DOCUMENT EXTRACT:
####

How should I reason about the tradeoff of using something like this vs pandas/numpy ? Esp. with Numpy 2.0 supporting the string dtype.
I promise I mean no offense by this but this is so comically absurd. Like you know it's not a cast right? Ie that you're constructing pandas dataframes.
> How should I reason about the tradeoff of using something like this vs pandas/numpy ?
For small sizes, operations on native types will be faster than the construction of complex objects.
Also, my grief with DF is they aren't typed (typing module) by column. Maybe that's changed though? It's been a while.
The only way to understand what's going on with DF code is to step it in a debugger. I know they can be much faster, but man you pay a maintainability price!
This is incorrect: each column in a pandas DFs can have a separate type (what you're asking for is compatibility with Python's type-hinting on a per-column basis, though, which is different), and you can debug the code without needing a debugger: I use pandas regularly and I've never needed to use a debugger on pandas.
(Sure, it's easy to write obfuscated pandas, and it sometimes has version-specific bugs or deprecations which need to be hacked around in a way that compromises readability, and sometimes the API has active changes/namings that are non-trivial. But that's miles from "only way to understand is with a debugger".
If you want to claim otherwise, post a counterexample on SO (or Codidact) and post the link here.)
Yeah, that's what I meant. I would like per column type-hinting so that data frames are type-checked along with the rest of our stuff and everything is explicit.

####

SOURCE DATA:
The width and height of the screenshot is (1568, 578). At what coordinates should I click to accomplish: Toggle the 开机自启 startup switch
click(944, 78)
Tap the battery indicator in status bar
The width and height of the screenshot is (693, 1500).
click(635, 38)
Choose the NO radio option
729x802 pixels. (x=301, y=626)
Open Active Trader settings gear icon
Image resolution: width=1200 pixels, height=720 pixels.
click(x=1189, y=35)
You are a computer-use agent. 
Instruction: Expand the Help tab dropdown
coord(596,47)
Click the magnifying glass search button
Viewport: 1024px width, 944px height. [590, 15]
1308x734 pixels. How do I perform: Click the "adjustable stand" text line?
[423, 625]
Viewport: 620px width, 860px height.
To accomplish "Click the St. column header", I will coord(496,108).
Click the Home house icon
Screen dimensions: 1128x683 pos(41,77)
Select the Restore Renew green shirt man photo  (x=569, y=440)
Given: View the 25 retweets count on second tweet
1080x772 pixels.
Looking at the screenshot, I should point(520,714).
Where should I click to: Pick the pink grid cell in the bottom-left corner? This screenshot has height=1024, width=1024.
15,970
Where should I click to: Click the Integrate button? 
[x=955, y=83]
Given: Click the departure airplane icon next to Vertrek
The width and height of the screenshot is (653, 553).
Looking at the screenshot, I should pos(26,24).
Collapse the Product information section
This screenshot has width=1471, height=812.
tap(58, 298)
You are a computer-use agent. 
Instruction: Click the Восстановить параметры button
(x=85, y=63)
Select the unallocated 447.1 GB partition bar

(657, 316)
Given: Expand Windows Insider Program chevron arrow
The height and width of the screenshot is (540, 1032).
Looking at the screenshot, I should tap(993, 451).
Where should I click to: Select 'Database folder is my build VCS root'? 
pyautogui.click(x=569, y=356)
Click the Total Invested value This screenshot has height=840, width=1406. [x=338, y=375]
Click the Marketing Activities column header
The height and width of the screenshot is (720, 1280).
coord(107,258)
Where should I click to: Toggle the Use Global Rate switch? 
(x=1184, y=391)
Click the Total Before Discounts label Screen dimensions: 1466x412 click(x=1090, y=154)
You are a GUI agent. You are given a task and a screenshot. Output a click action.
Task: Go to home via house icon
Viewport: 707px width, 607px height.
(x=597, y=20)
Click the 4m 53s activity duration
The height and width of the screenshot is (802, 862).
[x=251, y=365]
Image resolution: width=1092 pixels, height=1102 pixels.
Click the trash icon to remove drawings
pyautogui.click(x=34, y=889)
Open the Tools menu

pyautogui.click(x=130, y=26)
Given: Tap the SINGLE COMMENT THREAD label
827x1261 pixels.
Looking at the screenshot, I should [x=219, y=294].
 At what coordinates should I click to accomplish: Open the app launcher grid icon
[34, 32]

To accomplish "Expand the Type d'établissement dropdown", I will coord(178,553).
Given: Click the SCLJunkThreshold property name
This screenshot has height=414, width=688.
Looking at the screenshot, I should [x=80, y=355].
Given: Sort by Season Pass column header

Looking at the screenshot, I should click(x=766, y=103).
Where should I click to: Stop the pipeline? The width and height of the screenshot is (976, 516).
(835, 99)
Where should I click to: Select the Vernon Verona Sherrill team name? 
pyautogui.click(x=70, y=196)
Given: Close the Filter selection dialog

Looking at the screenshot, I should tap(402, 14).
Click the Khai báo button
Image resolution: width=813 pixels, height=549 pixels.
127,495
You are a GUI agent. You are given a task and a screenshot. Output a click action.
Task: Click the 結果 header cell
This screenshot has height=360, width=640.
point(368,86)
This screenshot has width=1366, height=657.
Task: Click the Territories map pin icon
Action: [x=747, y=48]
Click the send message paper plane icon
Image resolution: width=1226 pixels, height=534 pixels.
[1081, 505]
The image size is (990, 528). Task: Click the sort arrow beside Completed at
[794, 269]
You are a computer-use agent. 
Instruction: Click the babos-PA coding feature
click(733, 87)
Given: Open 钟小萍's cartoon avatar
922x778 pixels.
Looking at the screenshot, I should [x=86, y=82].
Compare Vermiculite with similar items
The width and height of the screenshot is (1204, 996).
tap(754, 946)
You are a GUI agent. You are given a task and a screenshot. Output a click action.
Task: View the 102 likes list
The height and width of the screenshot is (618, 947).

####

WHAT THIS EXERCISE ASKS:
#1 In the forum thread about pandas and numpy, list every drawback of pandas that the reply opening with "This is incorrect" admits in its parenthetical aside.
#2 Resume the forum thread about pandas and numpy with the next reply after its final comment.

TASK-BY-TASK RESULTS:
#1
- It is easy to write obfuscated pandas.
- It sometimes has version-specific bugs or deprecations that must be hacked around in ways that compromise readability.
- The API sometimes has active changes or namings that are non-trivial.

#2
I don't have anything I can show because the stuff I was working on was commercial and I don't code Pandas for fun at home ;)
The code I was maintaining / updating had long pipelines, had lots of folding, and would drift in and out of numpy quite a bit.
Part of the issue was my unfamiliarity with Pandas, for sure. But if I just picked a random function in the code, I would have no idea as to the shape of the data flowing in and out, without reading up and down the callstack to see what columns are in play.
For type-hinting on dataframe-like objects, people recommend pandera [0].
> The code I was maintaining / updating had long pipelines, had lots of folding, and would drift in and out of numpy quite a bit.
(Protein folding?)
Anyway yeah if your codebase is a large proprietary pipeline that thunks to and from pandas-numpy then now I understand you. But that's your very specific usecase. The claim "The only way to understand what's going on with DF code is to step it in a debugger" is in general overkill.
I happen to know a book or two that might help with Pandas.
(Disclaimer: I wrote three of them and spend a good deal of my time helping others level up their Pandas. Spent this morning helping a medical AI company with Pandas.)
My tasks aren't usually bottlenecked by the df creation operation. To me, the convenience offered by dfs outstrips the compute hit. However, if this is an order of magnitude difference , then it would push me to adopt the more-itertools formulation.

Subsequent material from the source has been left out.